Start of Quoted passage

WhatsApp has ruined my relationship

I should have harassed her. I should not have gone easy on her the last time I found her snooping in my phone. I realise now it was a stupid thought - that she would not do not it again, me having thrown hints all over the place that I knew what she had done, and I was not happy with it.

But now I realise that I should have sat her down and schooled her about phone privacy. I mean, just two weeks later and there she was again going through my phone, this time, through my pictures. Ok, not my pictures, WhatsApp’s pictures because those things just land in.

You know what I am talking about, you know those people in groups that like everyone to share in on their dirty pictures. Yeah, that’s where she went. And this time, it looks like it is going to cost me.

This time, she had my phone in her hand, making a call or something when the pictures started coming in. Those edited pictures of female athletes in the Olympics. Those enhanced pictures. You know what I am talking about. They have been making their rounds, with their round and unbelievably enormous posteriors.

So, probably one of these pictures came in. Then they started coming in, in rapid succession. I too would have been curious. But they were my pictures, not hers. She had no business looking at them. Giving in to temptation, she opened the pictures. Giving in to even more temptation, she dived right into my pictures folders and got lost in there.
If you have been using social media for a while, you must have learnt that you don’t believe everything you see. She has been using social media for even longer than I have, so I was surprised when she flew off the handle and came brandishing my phone like a cop’s badge, a piece of incriminating evidence that would sink me.

I looked at her, perplexed at what could have turned this girl who was peaceful just a few minutes ago into this raging storm! She wasn’t taking, just breathing heavily, nostrils flared, eyes piercing, demanding me to explain myself.

End of Quoted passage
Start of Material supplied

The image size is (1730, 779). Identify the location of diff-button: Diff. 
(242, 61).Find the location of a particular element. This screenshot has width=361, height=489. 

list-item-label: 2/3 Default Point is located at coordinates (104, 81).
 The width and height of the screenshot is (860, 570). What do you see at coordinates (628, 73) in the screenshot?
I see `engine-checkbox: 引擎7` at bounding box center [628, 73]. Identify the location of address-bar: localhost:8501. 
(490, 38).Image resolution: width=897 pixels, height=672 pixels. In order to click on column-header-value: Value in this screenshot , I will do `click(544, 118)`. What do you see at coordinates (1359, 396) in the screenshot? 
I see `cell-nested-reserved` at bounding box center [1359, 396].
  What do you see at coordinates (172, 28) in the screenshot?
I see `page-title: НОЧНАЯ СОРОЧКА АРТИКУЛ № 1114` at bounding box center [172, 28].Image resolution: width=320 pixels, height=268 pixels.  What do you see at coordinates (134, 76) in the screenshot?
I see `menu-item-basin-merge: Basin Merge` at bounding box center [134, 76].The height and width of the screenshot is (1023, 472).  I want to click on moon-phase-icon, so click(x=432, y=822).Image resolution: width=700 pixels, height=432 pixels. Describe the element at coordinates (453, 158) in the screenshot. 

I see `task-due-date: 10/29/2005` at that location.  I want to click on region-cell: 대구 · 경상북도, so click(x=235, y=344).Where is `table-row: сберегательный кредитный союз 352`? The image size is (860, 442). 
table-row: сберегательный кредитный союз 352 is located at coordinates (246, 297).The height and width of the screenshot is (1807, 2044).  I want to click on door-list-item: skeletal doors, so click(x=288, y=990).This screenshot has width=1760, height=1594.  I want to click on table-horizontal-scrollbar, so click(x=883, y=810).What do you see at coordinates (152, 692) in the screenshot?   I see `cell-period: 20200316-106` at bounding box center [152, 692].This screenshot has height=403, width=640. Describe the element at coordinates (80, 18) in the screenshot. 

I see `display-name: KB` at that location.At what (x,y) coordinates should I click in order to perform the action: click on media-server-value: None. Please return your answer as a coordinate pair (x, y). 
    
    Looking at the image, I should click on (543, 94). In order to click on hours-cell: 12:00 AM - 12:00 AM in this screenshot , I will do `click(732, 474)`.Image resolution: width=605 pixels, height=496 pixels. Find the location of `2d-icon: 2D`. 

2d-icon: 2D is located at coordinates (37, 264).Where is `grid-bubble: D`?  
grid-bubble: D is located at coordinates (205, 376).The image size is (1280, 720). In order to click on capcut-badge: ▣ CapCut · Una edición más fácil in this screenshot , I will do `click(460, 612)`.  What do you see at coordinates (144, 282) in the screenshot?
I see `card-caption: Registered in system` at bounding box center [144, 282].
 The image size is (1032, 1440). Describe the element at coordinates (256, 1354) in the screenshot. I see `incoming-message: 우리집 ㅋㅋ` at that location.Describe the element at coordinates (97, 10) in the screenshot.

End of Material supplied

How to complete this task
Reproduce the WhatsApp post word for word between "You know what I am talking about, you" and "lost in there.", inclusive.

Your response
You know what I am talking about, you know those people in groups that like everyone to share in on their dirty pictures. Yeah, that’s where she went. And this time, it looks like it is going to cost me.

This time, she had my phone in her hand, making a call or something when the pictures started coming in. Those edited pictures of female athletes in the Olympics. Those enhanced pictures. You know what I am talking about. They have been making their rounds, with their round and unbelievably enormous posteriors.

So, probably one of these pictures came in. Then they started coming in, in rapid succession. I too would have been curious. But they were my pictures, not hers. She had no business looking at them. Giving in to temptation, she opened the pictures. Giving in to even more temptation, she dived right into my pictures folders and got lost in there.